TCGAnalyzeR: An Online Pan-Cancer Tool for Integrative Visualization of Molecular and Clinical Data of Cancer Patients for Cohort and Associated Gene Discovery

Talip Zengin,Başak Abak Masud,Tuğba Önal-Süzek
DOI: https://doi.org/10.3390/cancers16020345
2024-01-14
Cancers
Abstract:For humans, the parallel processing capability of visual recognition allows for faster comprehension of complex scenes and patterns. This is essential, especially for clinicians interpreting big data for whom the visualization tools play an even more vital role in transforming raw big data into clinical decision making by managing the inherent complexity and monitoring patterns interactively in real time. The Cancer Genome Atlas (TCGA) database's size and data variety challenge the effective utilization of this valuable resource by clinicians and biologists. We re-analyzed the five molecular data types, i.e., mutation, transcriptome profile, copy number variation, miRNA, and methylation data, of ~11,000 cancer patients with all 33 cancer types and integrated the existing TCGA patient cohorts from the literature into a free and efficient web application: TCGAnalyzeR. TCGAnalyzeR provides an integrative visualization of pre-analyzed TCGA data with several novel modules: (i) simple nucleotide variations with driver prediction; (ii) recurrent copy number alterations; (iii) differential expression in tumor versus normal, with pathway and the survival analysis; (iv) TCGA clinical data including metastasis and survival analysis; (v) external subcohorts from the literature, curatedTCGAData, and BiocOncoTK R packages; (vi) internal patient clusters determined using an iClusterPlus R package or signature-based expression analysis of five molecular data types. TCGAnalyzeR integrated the multi-omics, pan-cancer TCGA with ~120 subcohorts from the literature along with clipboard panels, thus allowing users to create their own subcohorts, compare against existing external subcohorts (MSI, Immune, PAM50, Triple Negative, IDH1, miRNA, metastasis, etc.) along with our internal patient clusters, and visualize cohort-centric or gene-centric results interactively using TCGAnalyzeR.
oncology
What problem does this paper attempt to address?

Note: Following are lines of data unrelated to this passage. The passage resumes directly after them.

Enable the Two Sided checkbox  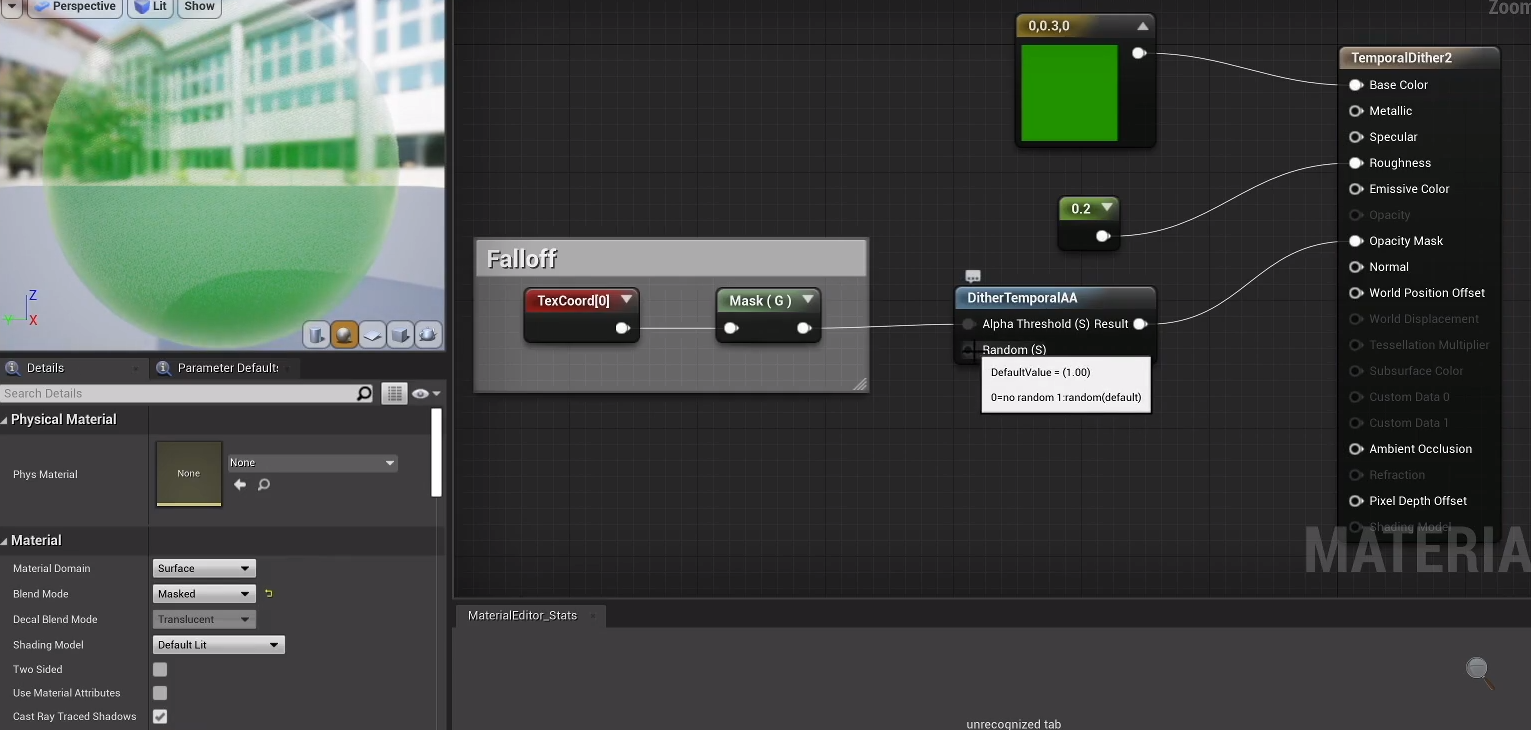[x=159, y=669]
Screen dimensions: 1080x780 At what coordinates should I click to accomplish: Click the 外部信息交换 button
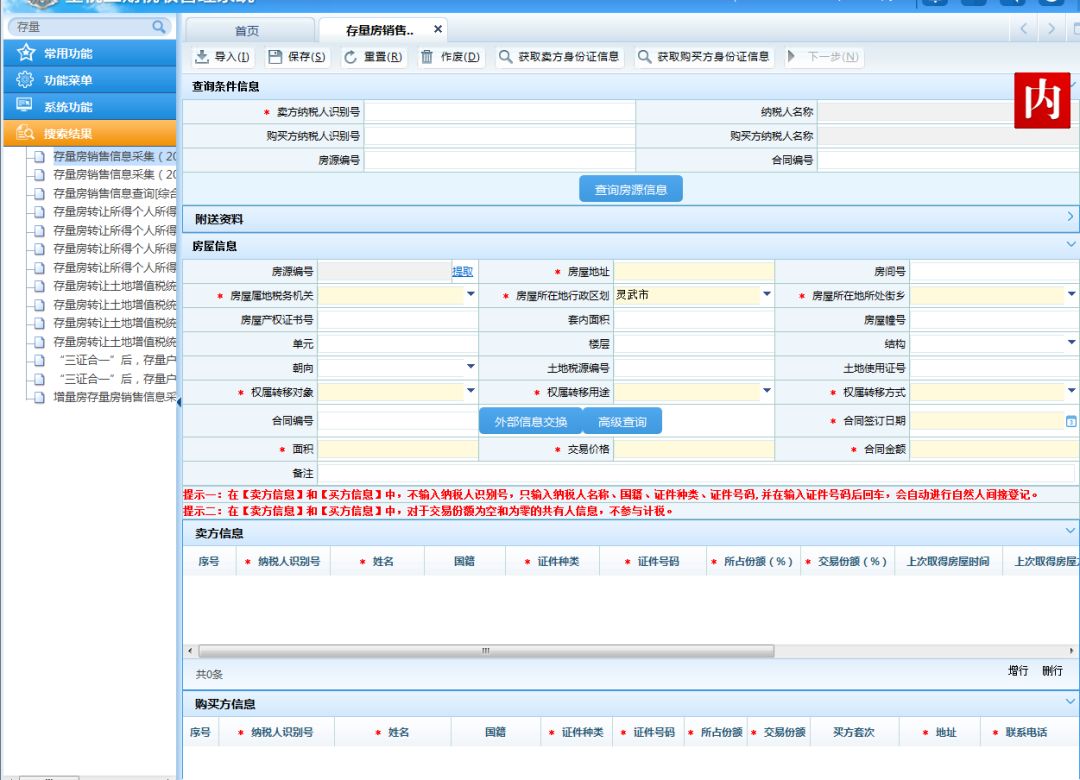point(530,421)
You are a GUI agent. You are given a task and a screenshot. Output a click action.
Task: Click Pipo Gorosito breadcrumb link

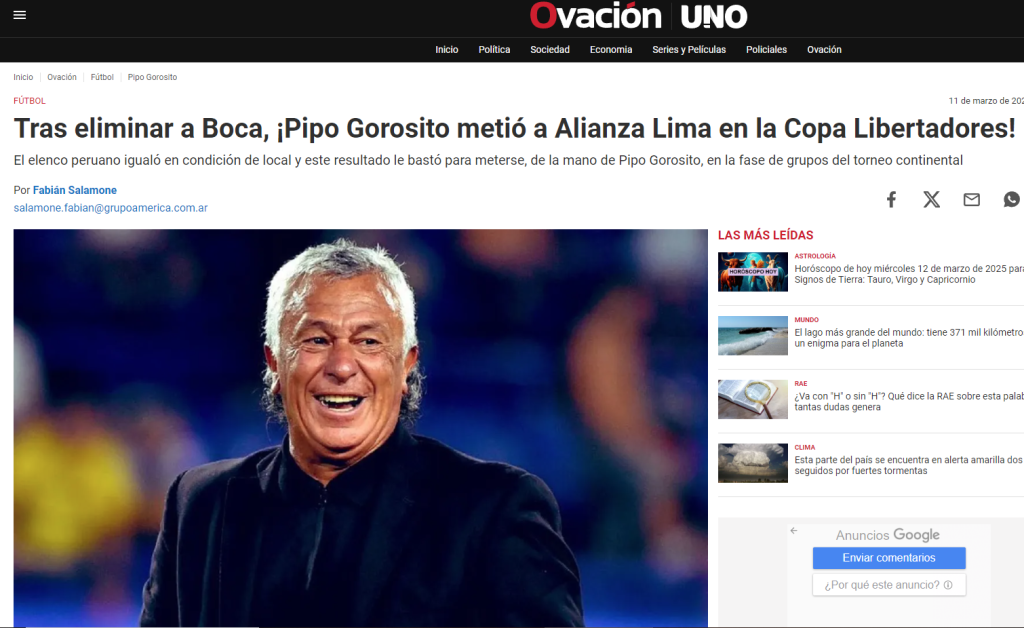[152, 77]
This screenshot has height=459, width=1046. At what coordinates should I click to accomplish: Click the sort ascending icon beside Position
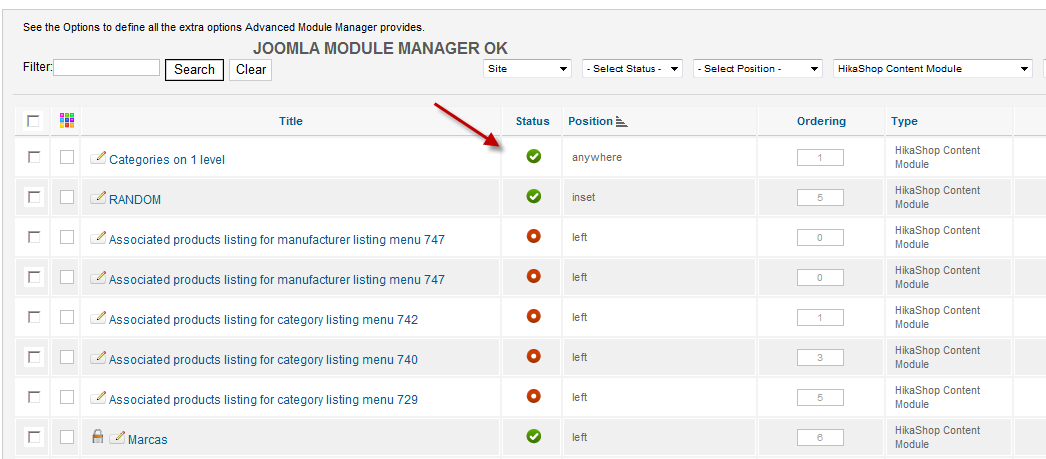click(621, 122)
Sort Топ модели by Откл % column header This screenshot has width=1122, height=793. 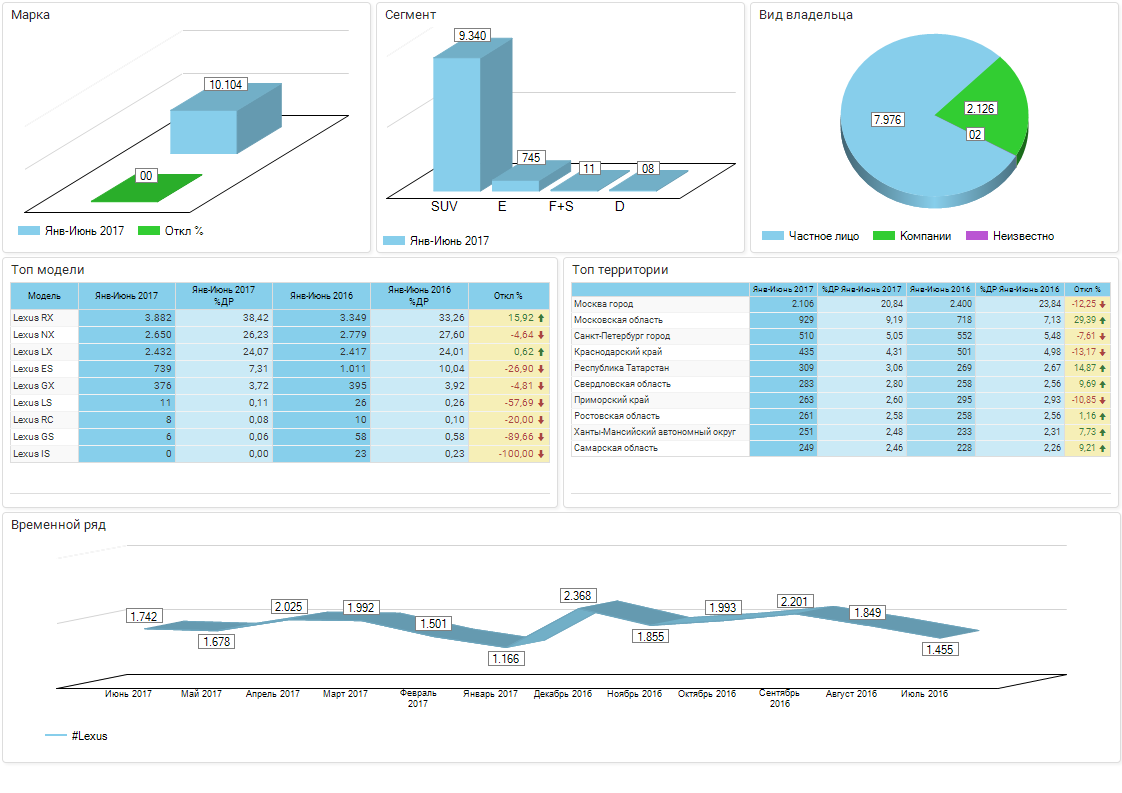click(x=508, y=296)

The paper aims to address the following key issues: ### Main Issues Addressed by the Paper 1. **Integration and Visualization Issue**: Facing the vast cancer genomic datasets (such as the TCGA database), how to effectively integrate multiple types of molecular data (including mutations, transcriptome, copy number variations, miRNA expression, and methylation, etc.) with clinical data, and provide an intuitive and user-friendly way to support clinical decision-making. 2. **Sub-cohort Analysis Issue**: How to identify and compare patient sub-cohorts with specific characteristics (such as microsatellite instability, immune phenotype, metastasis, etc.) across various cancer types to better understand the features of these subgroups and their impact on treatment response. 3. **Evaluation of Personalized Medical Tests**: Given the existence of various personalized tumor diagnostic tests based on multi-gene variation detection in the market (such as Oncomine Dx Target Test, Oncotype DX, etc.), how to evaluate the clinical performance of these tests compared to traditional single-gene tests. ### Specific Objectives - Develop an online pan-cancer tool named TCGAnalyzeR to integrate and visualize molecular and clinical data from the TCGA database, facilitating the discovery of patient cohorts and related genes. - Integrate 123 pre-computed pan-cancer cohorts, including microsatellite instability, immune features, metastasis, PAM50, triple-negative breast cancer, IDH1 mutant glioblastoma, etc., and provide internally computed sub-cohorts. - Provide a user-friendly and customizable interface that allows users to select their own "My Patients" or "My Genes" and add them to the clipboard for further analysis. - Support visualization of multiple modules, including simple nucleotide variations (SNV), copy number variations (CNV), differential expression analysis, clinical data (including metastasis and survival analysis), etc. - By integrating external sub-cohorts from multiple literatures, enable users to create their own sub-cohorts and compare them with existing cohorts, thereby achieving interactive cohort-centric or gene-centric result visualization. In summary, this study aims to address the effective utilization of large cancer genomic data by developing the TCGAnalyzeR tool, providing a powerful data analysis platform for clinicians and researchers to support the development of precision medicine.